▶ [Rows on target coordinates]
####

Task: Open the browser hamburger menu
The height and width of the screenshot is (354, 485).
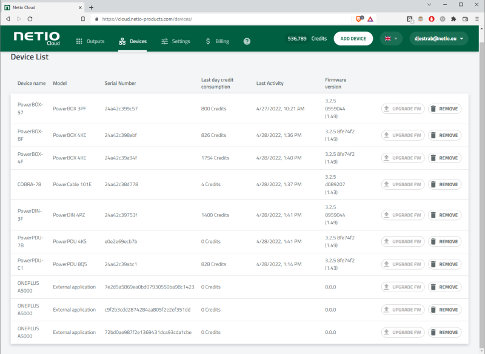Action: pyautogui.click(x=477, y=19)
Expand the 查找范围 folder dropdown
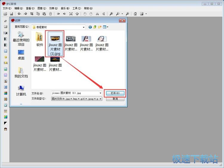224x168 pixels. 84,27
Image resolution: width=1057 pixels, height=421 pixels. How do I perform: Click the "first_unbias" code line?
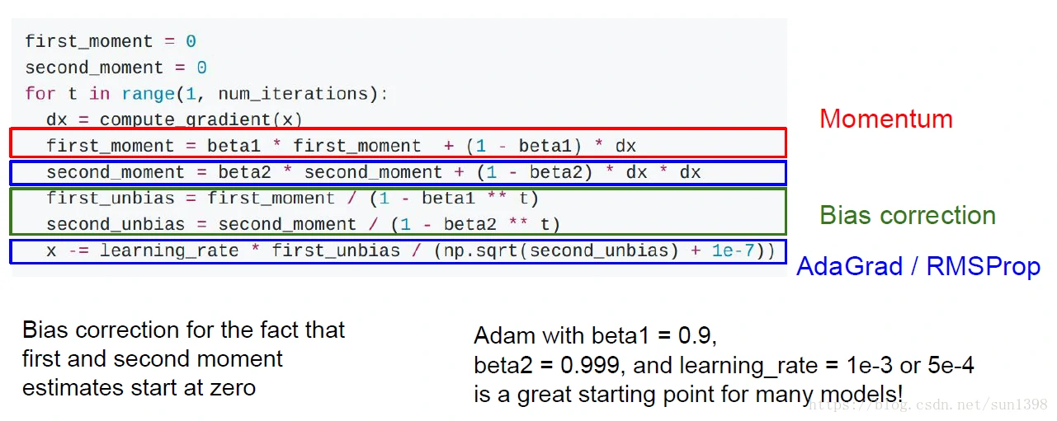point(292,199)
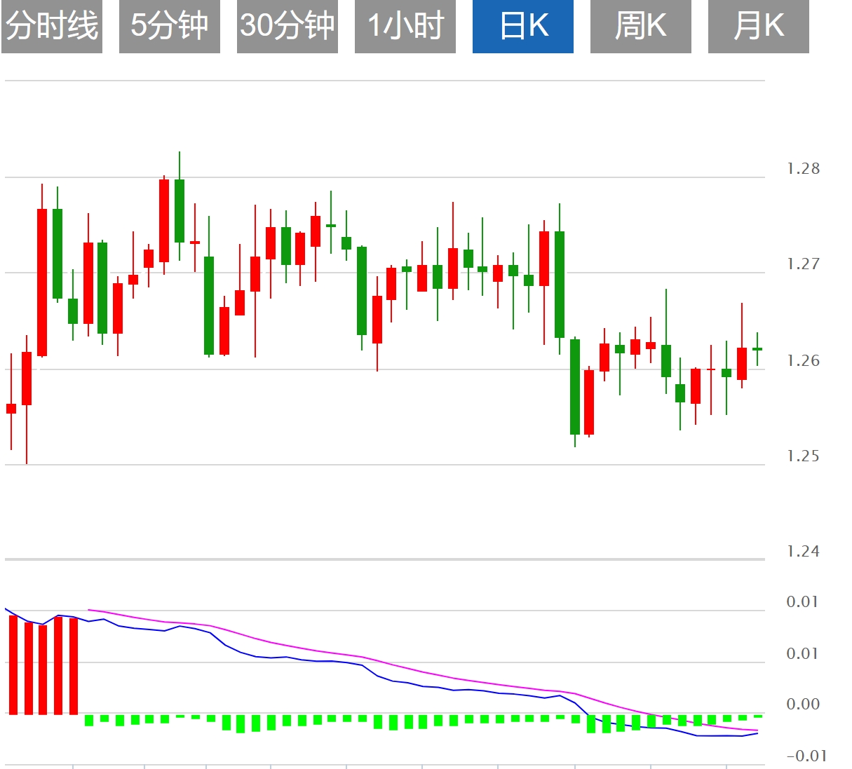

####

▶ [Given task] Please reproduce the lines verbatim, from the line with "Expand the 查找范围 folder dropdown" through the end of the rows, with both ends included. Omit the pictures from your answer.

▶ [Task answer]
Expand the 查找范围 folder dropdown
224x168 pixels. 84,27
Image resolution: width=1057 pixels, height=421 pixels. How do I perform: Click the "first_unbias" code line?
point(292,199)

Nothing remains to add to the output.